→ Task statement: How many lines in the records below contain the word "Zara"? State that number and nothing more.

Items from a data source
((
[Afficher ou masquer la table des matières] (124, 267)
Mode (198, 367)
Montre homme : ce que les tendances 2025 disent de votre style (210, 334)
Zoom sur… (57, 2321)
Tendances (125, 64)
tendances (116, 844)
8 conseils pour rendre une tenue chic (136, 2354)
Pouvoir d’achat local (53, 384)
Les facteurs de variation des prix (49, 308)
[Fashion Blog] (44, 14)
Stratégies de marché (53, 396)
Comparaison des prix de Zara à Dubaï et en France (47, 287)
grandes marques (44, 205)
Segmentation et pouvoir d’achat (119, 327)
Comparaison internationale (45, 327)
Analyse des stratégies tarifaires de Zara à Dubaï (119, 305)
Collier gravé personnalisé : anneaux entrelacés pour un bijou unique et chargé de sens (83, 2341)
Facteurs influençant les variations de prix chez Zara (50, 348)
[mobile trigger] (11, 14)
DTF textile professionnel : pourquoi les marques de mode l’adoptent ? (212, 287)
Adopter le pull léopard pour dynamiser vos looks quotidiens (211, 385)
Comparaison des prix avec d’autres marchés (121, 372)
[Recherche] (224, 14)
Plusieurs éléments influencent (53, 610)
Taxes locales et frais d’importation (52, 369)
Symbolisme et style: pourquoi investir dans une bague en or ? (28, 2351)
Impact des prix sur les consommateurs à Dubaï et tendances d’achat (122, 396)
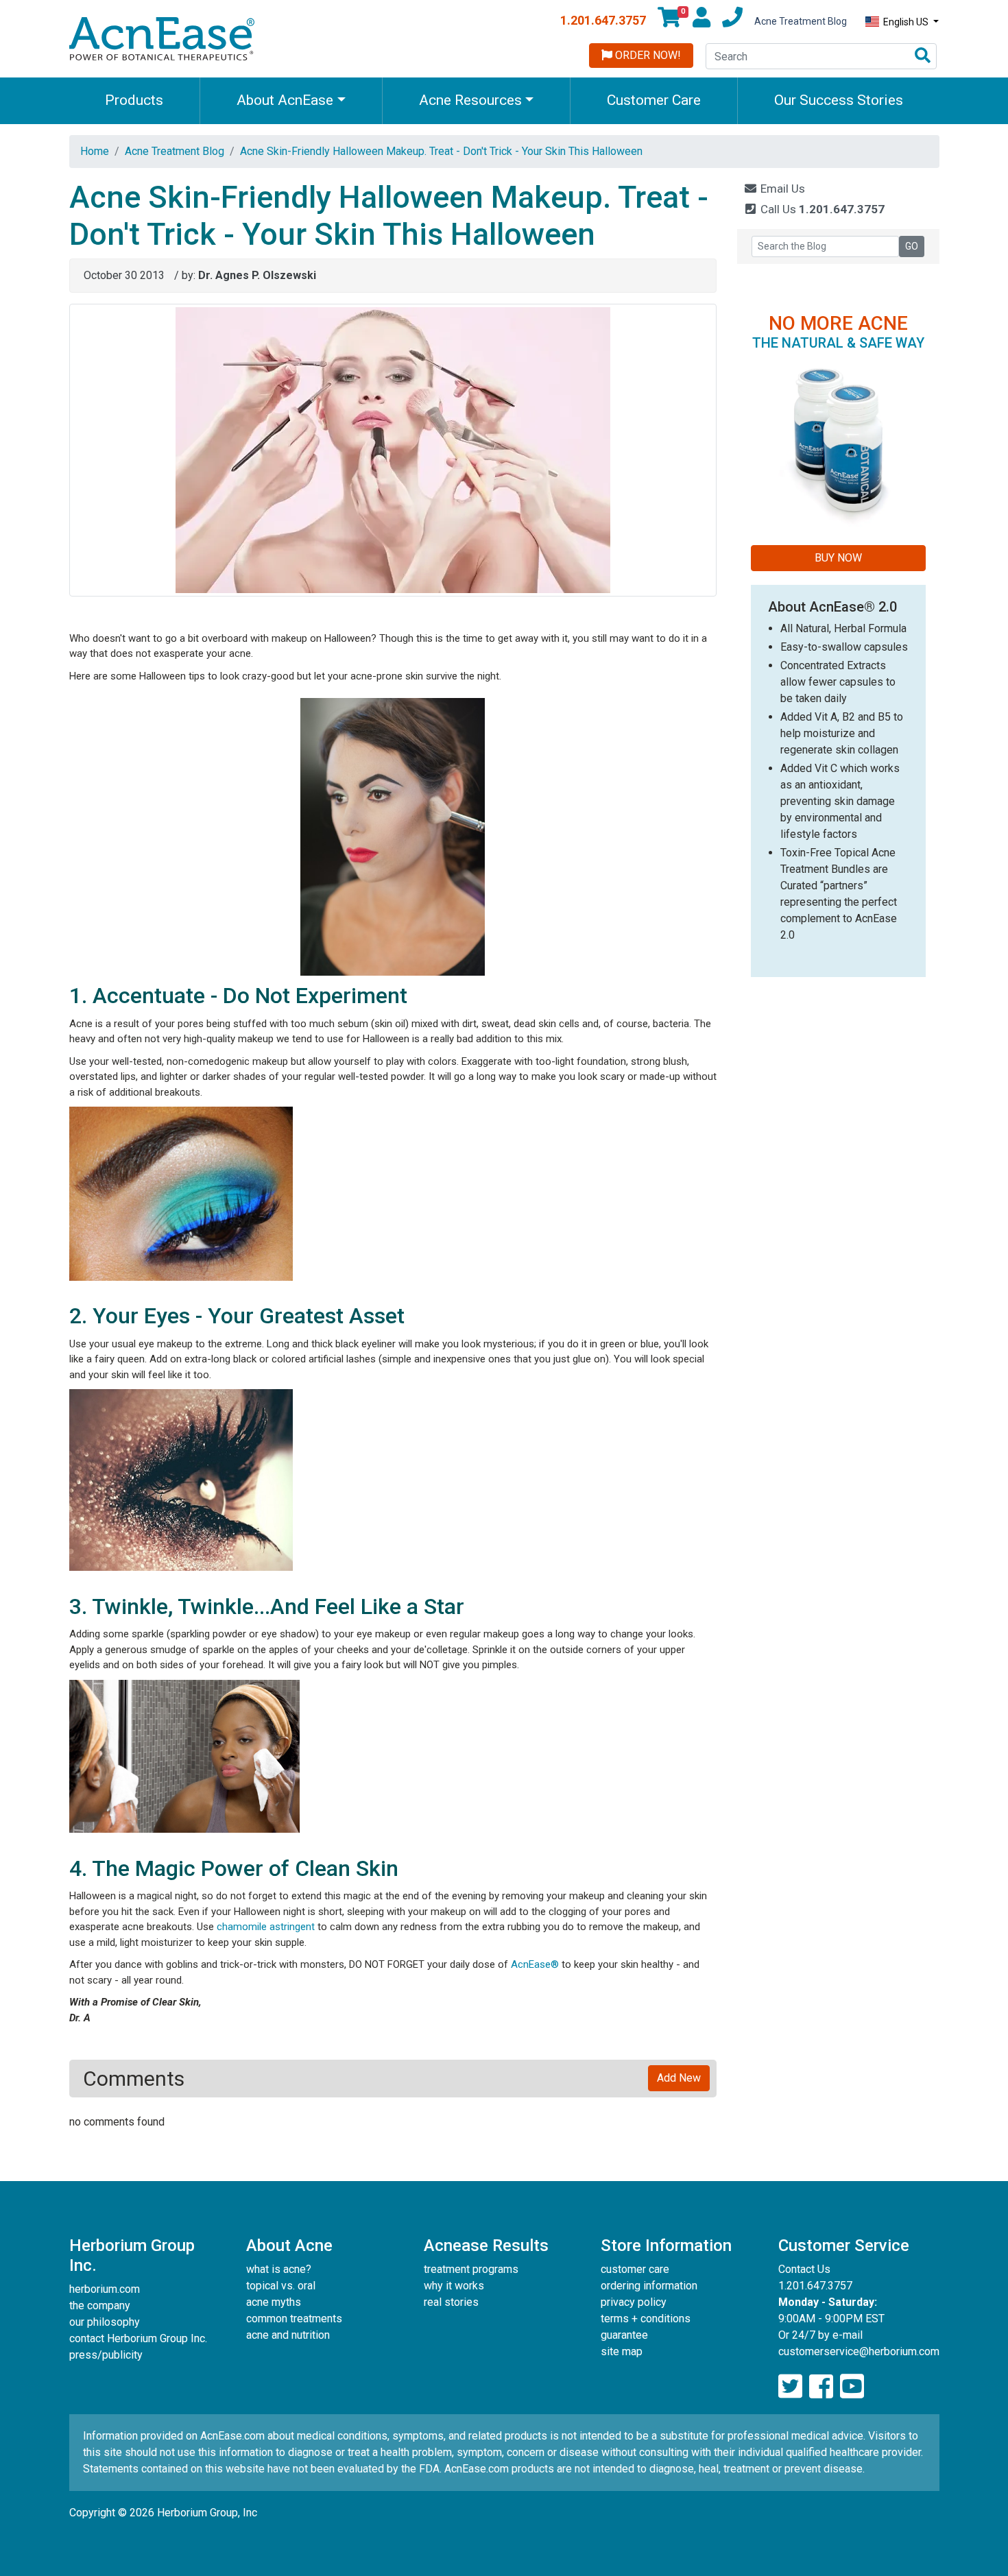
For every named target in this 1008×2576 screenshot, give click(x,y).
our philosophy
))
→ Solved exercise: 3